Ortom has a solution to the madness. He wants the Federal Government to grant licenses to interested citizens to carry sophisticated guns, preferably, AK-47, for self-defence. Ortom’s argument is that the Fulani herdsman is terrorising Nigeria because he has exclusive access to these weapons. He wields them freely even when he is not licensed to do so. The governor is proposing a counter-action. Let interested Nigerians be licensed to bear arms. According to the governor, if the Fulani herdsman realises that the community he has set out to invade would match him gun to gun and fire for fire, he would think twice before embarking on his murderous mission. Chances are that he would become less aggressive and less blood-thirsty.

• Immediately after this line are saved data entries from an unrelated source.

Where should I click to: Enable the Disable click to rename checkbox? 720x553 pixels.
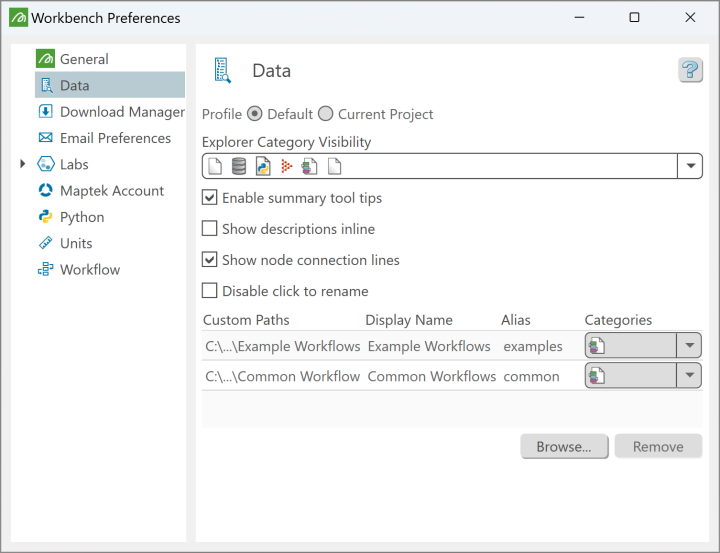210,291

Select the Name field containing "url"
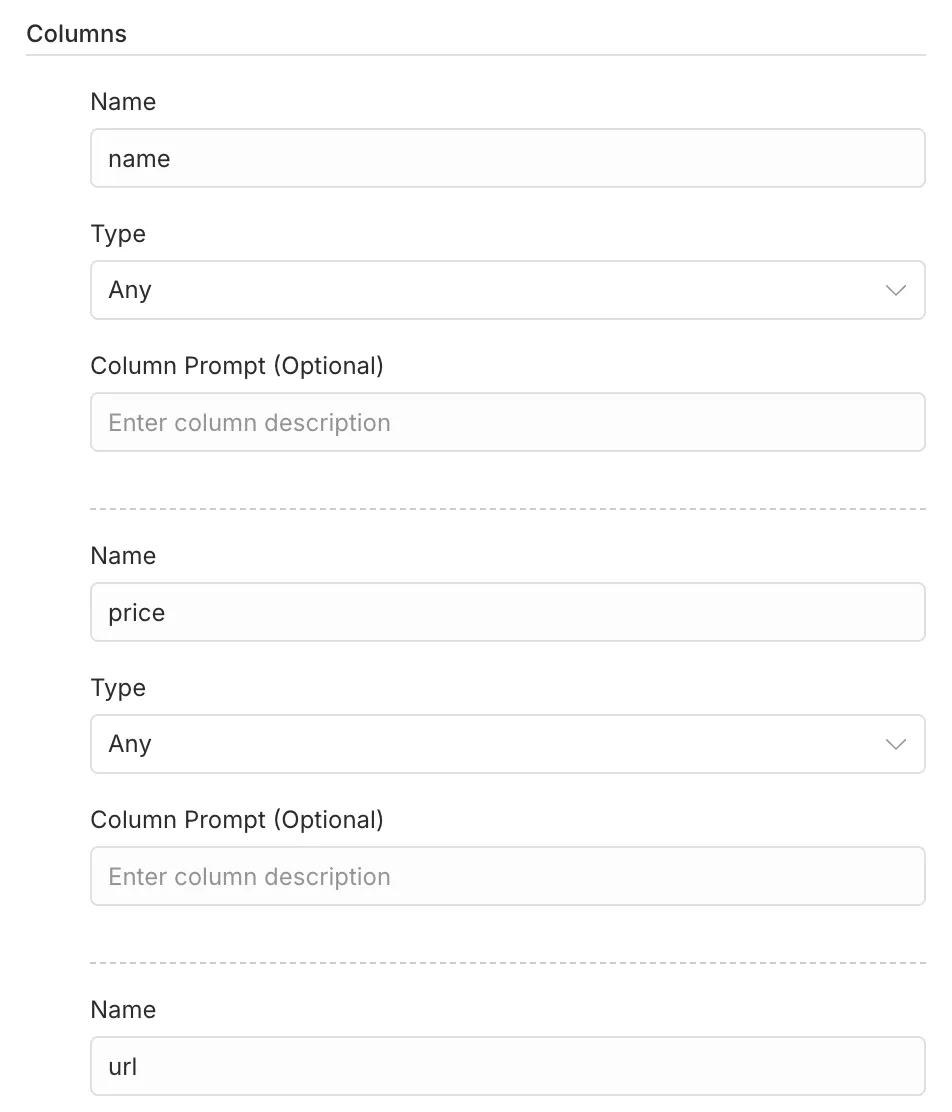(507, 1066)
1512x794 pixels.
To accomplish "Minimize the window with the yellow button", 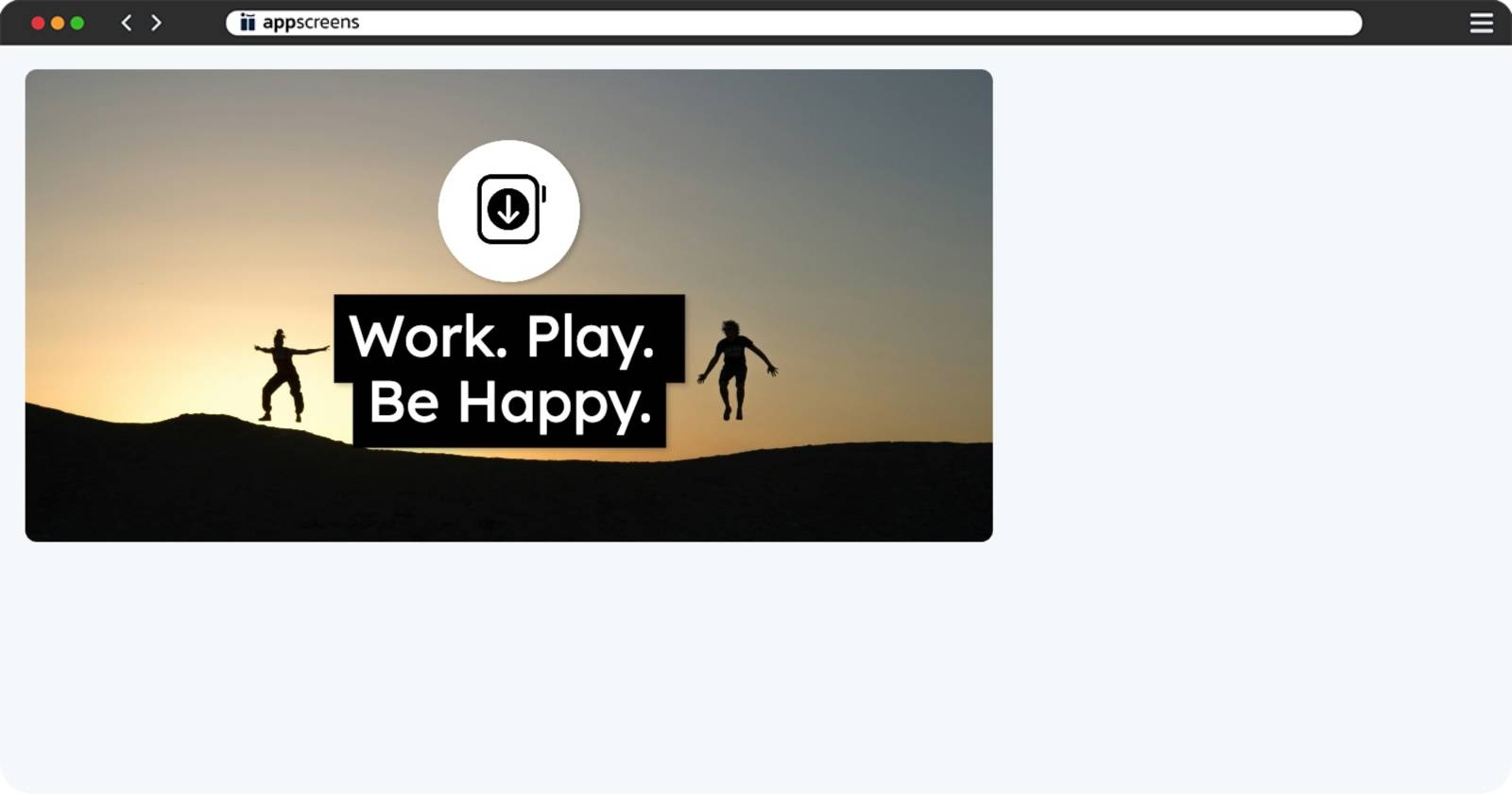I will pyautogui.click(x=58, y=23).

Ortom’s advocacy tells the story of lawlessness in our country. In a lawless situation, there is need for balance of terror. Where this is absent, the stronger side will overrun the weaker side. In today’s Nigeria, the gun-totting, trigger-happy herdsman is stronger than the rest of Nigeria for the simple reason that he wields arms that no other person is permitted to touch. That is why Nigerians  are no longer talking about the curtailment of terror. They have given up on that. They now want the capacity for terror to be democratised. Let the terror largesse go round so that nobody will complain of being out-gunned.

Ortom is not alone. It is the failure of federal authorities to curtail terror that led to the establishment of South West Security Network, otherwise known as Amotekun. Although Amotekun operatives, as we are told, carry only non-prohibited weapons, they are there to keep the Fulani terrorists in check.

It is a regional response to the failure of the centre. Since the centre lacks the capacity to protect life and property, any segment of the country that cannot put up with the hopeless situation can find its own solution. This is the gap that Amotekun is filling in the South West.

Then, suddenly, the  central government that seems not to know what to do about the security of life and property is thinking community policing. It wants to bring regional security outfits under the control of the Nigeria Police. But concerned Nigerians are smelling a rat. They suspect that the Federal Government wants to clip the wings of the regions that want to protect their citizens. This is what the South West region is resisting. It has refused to subsume Amotekun under the Nigeria Police Force. I support them. I salute the unity of purpose of South West governors on this matter. Let Amotekun be. Maybe, one day, the other regions who have not yet found home-grown solutions to their internal security nightmare will borrow something from the South West initiative.